Desde un comienzo lo sabemos: en última instancia, la máquina reproduce y mecaniza el mismo actuar de la mano. Entramado de falanges y articulaciones, la fantasía acerca de la organicidad de la máquina siempre estará encadenada a la mecánica del mundo. La complejización de la mecánica, es decir, la autonomización orgánica, tan sólo renueva aleatoriamente lo que ya es. El sesgo que penetra en los algoritmos corresponde al prejuicio de lo ya juzgado. La máquina, en principio, apela a la infinitud de la utilidad: su función esencial, más allá de cualquier especificidad (la máquina a vapor, la máquina de coser, la máquina del tiempo, la máquina imperio-capitalista), consiste en multiplicarse a sí misma: constituye un simulacro de creatividad. O un simulacro de Dios: por ello, hoy la humanidad se encuentra presa de su -tanto humana como maquínica- inteligencia artificial. No obstante, incrementar gradualidades nunca podrá crear naturalezas. Aunque sí devastarlas.

El imperio del capitalismo ha devenido neofascismo. Al desencadenar a ultranza el rito de beber sangre y vomitar cadáveres, el fervor de la acumulación de capital por desposesión de la vida y devastación de la naturaleza debe recurrir a la intensificación de su barbarie con tal de mantener la regularización de la tasa de ganancia. Esta máquina, añorante de ser bendecida con el principio sistémico-organicista de la autopoiesis, recurre a los hechizos cuánticos y probabilísticos de la inteligencia artificial para acallar el pesar de su frustrada añoranza. Ello no puede significar más que la neofascistización irracional de la misma racionalidad de la máquina, cuyo inconformismo ante su agotamiento mecanicista coincide con la ansiedad de trascenderlo. Ello implica que el aseguramiento del sistema social y epistémico ha llegado a tal punto que, frente a su inexorable implosión, no puede más que luchar por mantener su dominio por medio de la intensificación de la violencia. Dentro de dicho marco cibernético, siempre se tratará de datos, inclusive la virtualidad. Pero la condición de posibilidad que soporta el andamiaje de tales datos corresponde a la dimensión vital: al derramamiento de sangre y al olvido de cadáveres, los cuales, cuan espectros irredentos, habitan la humedad de una selva, por naturaleza, acechante.

Material proporcionado –
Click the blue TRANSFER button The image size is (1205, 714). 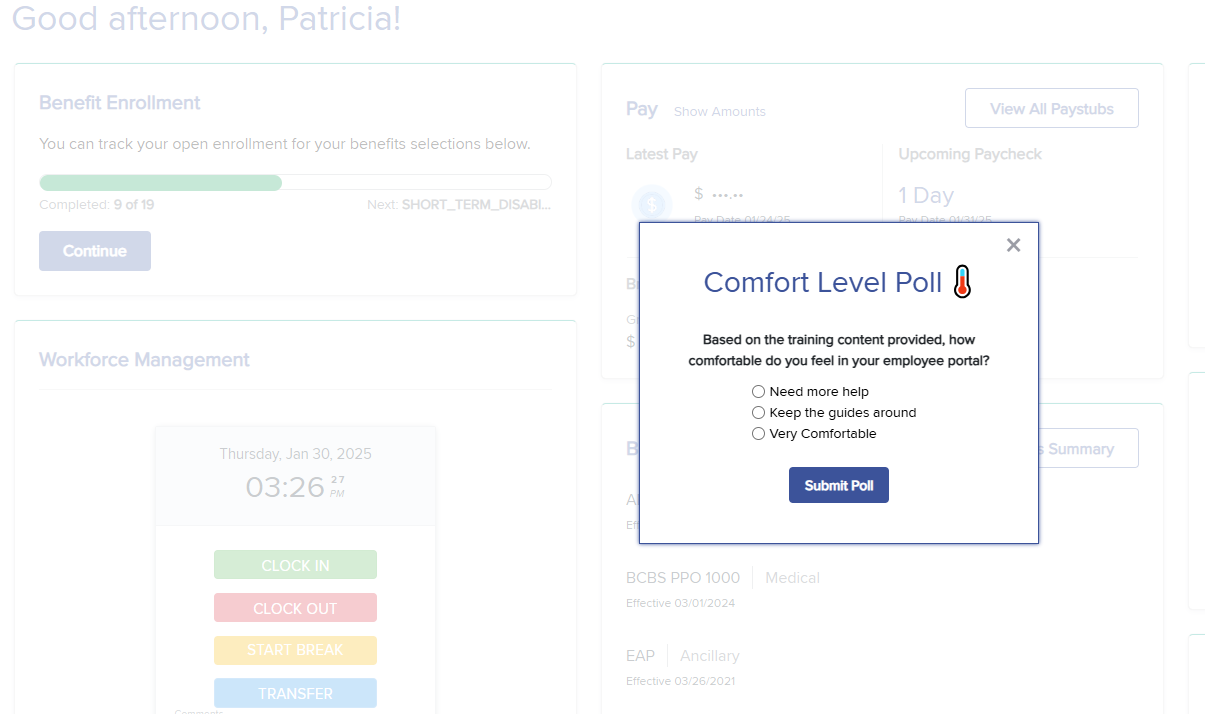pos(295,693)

* * *

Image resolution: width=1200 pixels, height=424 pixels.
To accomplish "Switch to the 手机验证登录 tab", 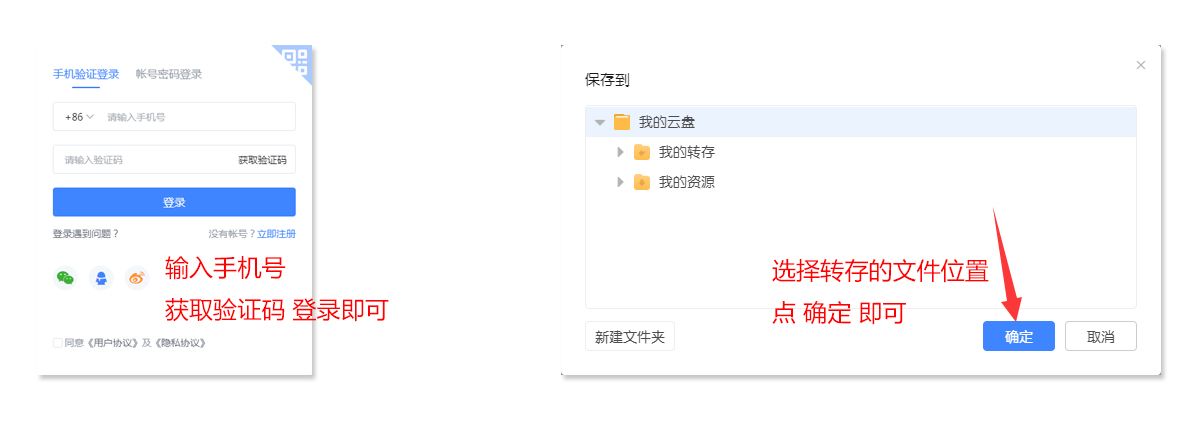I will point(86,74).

Tarea planteada –
Traduzca al inglés la siguiente oración del texto fuente: "El sesgo que penetra en los algoritmos corresponde al prejuicio de lo ya juzgado."

Respuesta redactada –
The bias that permeates algorithms corresponds to the prejudice of what has already been judged.